Did your studies pay off?

Not literally, but it helped me. Good experience.

Are you gonna start working for al-Qaeda now?!!

Scary. Once you get some basics down you realise you know enough to learn how to do some bad things if you wanted. It’s as though they should give some sort of psychological evaluation before letting you take certain classes, especially in chemistry.

In your autobiography The Mutt, you seem to bare your soul, has this been a long time coming? Do you feel as though you have lifted a weight off your shoulders?

Not really. It was hard to sort of go back into some dark stuff I went through as a kid, then try to write about it in a way that didn’t lose the point of what is important as well as to be fair and as lighthearted as I could. I wanted to back out of it a number of times. If it weren’t for my wife, I probably would have. By now, I’m glad I didn’t quit. But when people tell me they read the book, my first instinct is honestly to apologize to them!

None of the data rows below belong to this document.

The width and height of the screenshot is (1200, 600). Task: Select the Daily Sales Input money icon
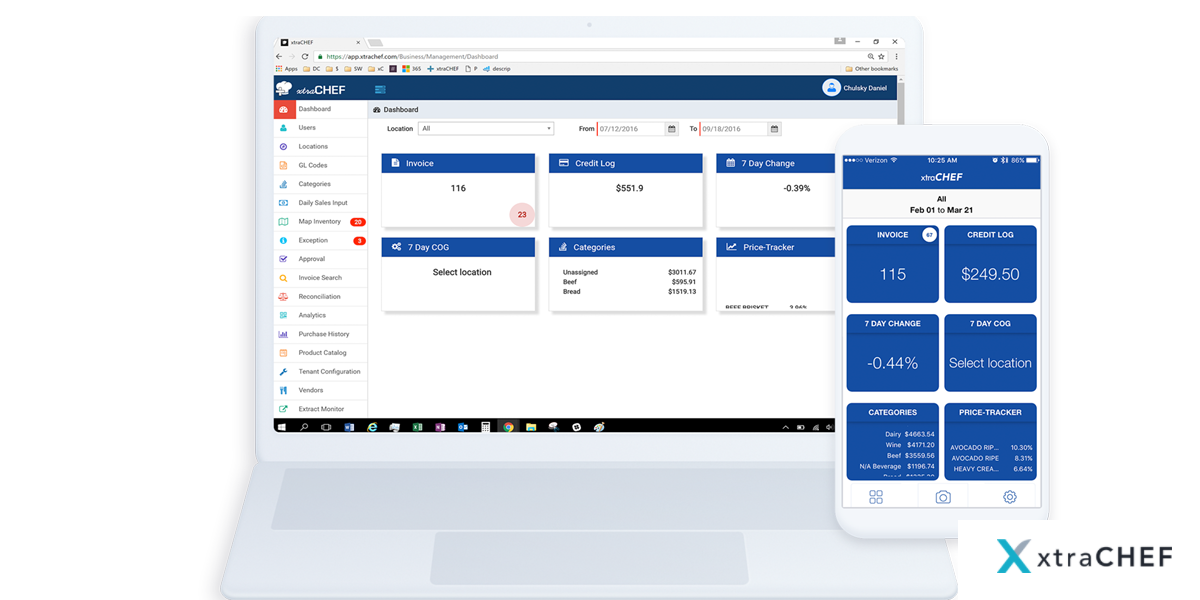[x=285, y=202]
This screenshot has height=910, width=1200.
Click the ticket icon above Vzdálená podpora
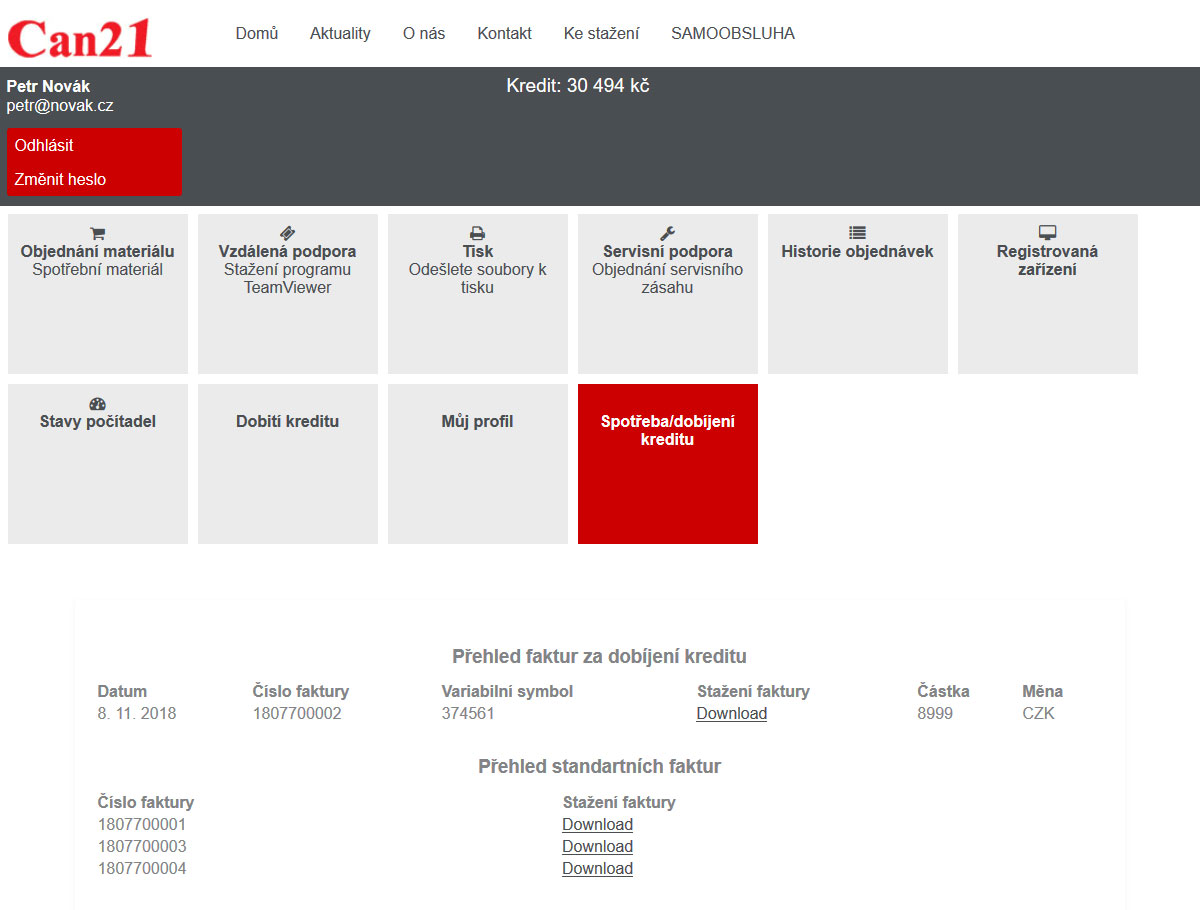pos(287,233)
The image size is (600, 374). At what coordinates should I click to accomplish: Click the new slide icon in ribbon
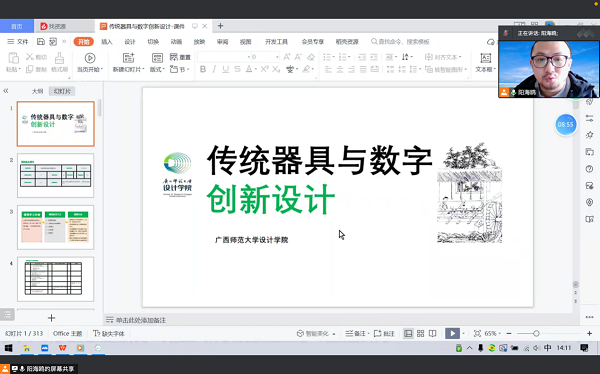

You talk about your Dad and relatives not understanding skateboarding, do they understand now since your fame has reached huge heights?

Maybe, in a way, but the ‘fame’ part is almost a distraction from the real point. He’s happy skateboarding gave me so much, for sure.

What advice would you give to kids who are in the same position now?

I understood my dad wanted the best for me, but it was hard to reconcile with how gnarly things got. There isn’t one little tidbit of advice someone could give that would have really made things better for me, mostly because you’re not in control of anything when you are a kid. The only thing I can say is to do your best and never give up, no matter how dark it seems. If your folks are the hard, confrontational type, just try to suck it up, so you never have to feel shame for words you can’t take back. They’ll know what that means and it makes it easier to live with yourself.

How did the FBI drop into your personal life?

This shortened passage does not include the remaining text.